PROBLEM DESCRIPTION
Output each line of the data word for word, from the first through the line that holds "[Facebook stránka] (28, 1361)", and leave off whatever follows.
┌────────
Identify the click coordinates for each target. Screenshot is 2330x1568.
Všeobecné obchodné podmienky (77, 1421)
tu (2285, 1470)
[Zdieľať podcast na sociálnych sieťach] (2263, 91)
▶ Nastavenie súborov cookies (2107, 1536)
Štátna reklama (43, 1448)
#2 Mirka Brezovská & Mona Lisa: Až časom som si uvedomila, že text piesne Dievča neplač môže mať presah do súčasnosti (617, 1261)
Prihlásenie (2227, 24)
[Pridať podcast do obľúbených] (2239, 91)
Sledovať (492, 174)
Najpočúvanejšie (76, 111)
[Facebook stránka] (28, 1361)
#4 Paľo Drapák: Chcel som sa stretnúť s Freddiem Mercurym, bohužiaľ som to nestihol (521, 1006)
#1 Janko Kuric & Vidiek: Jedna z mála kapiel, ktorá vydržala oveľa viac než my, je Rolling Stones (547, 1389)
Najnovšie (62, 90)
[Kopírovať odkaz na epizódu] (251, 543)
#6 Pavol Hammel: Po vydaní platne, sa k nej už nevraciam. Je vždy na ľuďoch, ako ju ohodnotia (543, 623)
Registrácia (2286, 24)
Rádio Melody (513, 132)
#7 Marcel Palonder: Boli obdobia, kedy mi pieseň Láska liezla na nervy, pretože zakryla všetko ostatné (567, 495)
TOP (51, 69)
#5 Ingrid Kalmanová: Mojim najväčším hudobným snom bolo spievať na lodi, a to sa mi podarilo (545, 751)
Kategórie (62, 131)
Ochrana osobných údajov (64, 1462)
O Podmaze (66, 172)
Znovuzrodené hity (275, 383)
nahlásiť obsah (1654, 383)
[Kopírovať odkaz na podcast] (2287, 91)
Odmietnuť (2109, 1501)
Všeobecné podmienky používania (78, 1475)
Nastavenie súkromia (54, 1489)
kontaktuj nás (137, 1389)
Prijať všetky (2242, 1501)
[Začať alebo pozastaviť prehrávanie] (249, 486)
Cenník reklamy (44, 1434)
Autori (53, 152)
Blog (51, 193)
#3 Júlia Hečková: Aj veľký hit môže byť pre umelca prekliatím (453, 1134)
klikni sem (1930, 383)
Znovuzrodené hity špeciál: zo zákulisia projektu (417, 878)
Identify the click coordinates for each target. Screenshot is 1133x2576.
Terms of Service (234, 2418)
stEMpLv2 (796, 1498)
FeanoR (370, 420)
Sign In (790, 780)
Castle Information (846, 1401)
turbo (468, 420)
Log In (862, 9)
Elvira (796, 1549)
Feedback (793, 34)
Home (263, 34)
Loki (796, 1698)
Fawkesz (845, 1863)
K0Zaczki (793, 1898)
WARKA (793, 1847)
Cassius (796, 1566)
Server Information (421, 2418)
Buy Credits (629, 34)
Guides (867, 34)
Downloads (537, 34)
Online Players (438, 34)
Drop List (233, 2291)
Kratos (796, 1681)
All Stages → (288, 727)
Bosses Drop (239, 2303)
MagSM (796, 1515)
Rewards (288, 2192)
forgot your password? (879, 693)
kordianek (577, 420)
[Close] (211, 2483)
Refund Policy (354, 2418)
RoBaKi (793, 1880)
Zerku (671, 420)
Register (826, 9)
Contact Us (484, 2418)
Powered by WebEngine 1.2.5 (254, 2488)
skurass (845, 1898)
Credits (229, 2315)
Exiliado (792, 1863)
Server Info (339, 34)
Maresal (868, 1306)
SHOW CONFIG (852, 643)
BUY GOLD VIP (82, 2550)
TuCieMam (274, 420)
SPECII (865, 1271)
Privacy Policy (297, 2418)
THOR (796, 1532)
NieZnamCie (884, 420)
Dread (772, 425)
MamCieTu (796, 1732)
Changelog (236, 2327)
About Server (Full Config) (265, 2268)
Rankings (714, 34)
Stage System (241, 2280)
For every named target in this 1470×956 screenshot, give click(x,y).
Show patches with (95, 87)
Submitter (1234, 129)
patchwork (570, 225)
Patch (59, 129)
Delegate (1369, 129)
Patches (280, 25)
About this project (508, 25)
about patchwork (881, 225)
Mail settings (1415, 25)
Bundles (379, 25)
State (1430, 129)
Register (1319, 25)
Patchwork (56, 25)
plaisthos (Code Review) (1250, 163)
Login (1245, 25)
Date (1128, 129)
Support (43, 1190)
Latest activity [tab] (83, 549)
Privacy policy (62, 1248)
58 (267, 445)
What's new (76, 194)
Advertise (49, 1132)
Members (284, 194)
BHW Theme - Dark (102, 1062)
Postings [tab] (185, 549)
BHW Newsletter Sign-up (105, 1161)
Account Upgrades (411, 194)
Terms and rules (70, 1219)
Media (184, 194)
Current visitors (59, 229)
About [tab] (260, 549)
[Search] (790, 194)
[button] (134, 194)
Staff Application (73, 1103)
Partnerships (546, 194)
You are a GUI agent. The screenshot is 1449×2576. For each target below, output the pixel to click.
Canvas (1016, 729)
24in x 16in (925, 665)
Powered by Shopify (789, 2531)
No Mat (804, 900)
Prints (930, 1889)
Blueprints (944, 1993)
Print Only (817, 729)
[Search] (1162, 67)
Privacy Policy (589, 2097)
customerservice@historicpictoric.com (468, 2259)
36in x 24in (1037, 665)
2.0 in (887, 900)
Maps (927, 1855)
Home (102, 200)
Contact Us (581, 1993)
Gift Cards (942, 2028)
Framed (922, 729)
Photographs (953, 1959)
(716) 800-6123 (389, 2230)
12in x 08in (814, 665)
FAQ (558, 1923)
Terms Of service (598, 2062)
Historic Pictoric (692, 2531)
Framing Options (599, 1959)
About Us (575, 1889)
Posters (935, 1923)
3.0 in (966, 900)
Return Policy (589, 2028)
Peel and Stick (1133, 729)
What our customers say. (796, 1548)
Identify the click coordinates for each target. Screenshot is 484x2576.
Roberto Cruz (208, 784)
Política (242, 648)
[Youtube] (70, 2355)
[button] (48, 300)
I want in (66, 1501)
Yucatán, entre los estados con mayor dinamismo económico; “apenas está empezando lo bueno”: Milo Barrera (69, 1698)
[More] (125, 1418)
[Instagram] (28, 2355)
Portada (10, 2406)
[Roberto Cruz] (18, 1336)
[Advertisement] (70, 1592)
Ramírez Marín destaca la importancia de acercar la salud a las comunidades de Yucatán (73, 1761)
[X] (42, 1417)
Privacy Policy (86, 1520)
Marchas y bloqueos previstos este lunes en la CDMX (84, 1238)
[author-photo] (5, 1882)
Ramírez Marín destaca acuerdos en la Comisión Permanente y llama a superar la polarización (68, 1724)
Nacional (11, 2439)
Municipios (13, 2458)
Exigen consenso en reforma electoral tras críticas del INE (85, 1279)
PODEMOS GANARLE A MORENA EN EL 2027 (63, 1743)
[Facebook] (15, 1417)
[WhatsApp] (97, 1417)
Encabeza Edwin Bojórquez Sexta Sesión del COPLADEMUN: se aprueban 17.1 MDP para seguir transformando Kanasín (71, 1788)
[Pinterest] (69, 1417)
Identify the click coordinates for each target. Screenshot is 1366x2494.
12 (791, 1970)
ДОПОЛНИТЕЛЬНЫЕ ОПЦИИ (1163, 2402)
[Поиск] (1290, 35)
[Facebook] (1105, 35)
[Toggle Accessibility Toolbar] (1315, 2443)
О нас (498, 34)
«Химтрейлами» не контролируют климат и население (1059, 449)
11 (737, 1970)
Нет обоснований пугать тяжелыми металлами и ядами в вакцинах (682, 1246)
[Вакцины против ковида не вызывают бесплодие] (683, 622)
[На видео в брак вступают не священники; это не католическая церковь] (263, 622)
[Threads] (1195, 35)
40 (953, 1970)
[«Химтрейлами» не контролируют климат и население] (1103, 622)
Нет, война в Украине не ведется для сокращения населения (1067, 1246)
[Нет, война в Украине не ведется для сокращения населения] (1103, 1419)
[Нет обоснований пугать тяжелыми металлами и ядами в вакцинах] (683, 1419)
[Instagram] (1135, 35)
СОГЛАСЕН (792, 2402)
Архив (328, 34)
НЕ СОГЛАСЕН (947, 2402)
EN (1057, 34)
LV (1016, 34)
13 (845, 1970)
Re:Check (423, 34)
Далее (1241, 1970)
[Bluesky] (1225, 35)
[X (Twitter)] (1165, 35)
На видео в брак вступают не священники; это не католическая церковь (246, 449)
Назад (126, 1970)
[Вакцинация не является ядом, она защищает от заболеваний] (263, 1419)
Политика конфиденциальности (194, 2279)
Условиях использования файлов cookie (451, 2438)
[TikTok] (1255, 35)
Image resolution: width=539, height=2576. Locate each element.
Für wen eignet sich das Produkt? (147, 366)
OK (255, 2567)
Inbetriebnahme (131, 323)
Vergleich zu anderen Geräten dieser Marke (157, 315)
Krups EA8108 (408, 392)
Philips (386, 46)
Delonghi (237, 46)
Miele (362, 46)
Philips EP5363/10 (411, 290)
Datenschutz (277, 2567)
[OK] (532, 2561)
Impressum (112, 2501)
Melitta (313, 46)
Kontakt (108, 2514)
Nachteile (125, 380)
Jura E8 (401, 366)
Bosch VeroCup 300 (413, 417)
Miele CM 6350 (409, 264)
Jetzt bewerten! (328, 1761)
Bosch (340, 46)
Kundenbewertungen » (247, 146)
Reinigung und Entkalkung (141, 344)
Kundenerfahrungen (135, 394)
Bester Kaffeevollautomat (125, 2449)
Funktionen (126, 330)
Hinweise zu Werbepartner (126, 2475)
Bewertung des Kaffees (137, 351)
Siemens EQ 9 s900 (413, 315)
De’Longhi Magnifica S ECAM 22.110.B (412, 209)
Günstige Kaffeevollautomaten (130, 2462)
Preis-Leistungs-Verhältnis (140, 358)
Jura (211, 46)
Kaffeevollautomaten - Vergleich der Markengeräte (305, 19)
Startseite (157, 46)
└────────
ANSWER SECTION
Identify the click coordinates for each target. Screenshot is 2330x1568.
Všeobecné obchodné podmienky (77, 1421)
tu (2285, 1470)
[Zdieľať podcast na sociálnych sieťach] (2263, 91)
▶ Nastavenie súborov cookies (2107, 1536)
Štátna reklama (43, 1448)
#2 Mirka Brezovská & Mona Lisa: Až časom som si uvedomila, že text piesne Dievča neplač môže mať presah do súčasnosti (617, 1261)
Prihlásenie (2227, 24)
[Pridať podcast do obľúbených] (2239, 91)
Sledovať (492, 174)
Najpočúvanejšie (76, 111)
[Facebook stránka] (28, 1361)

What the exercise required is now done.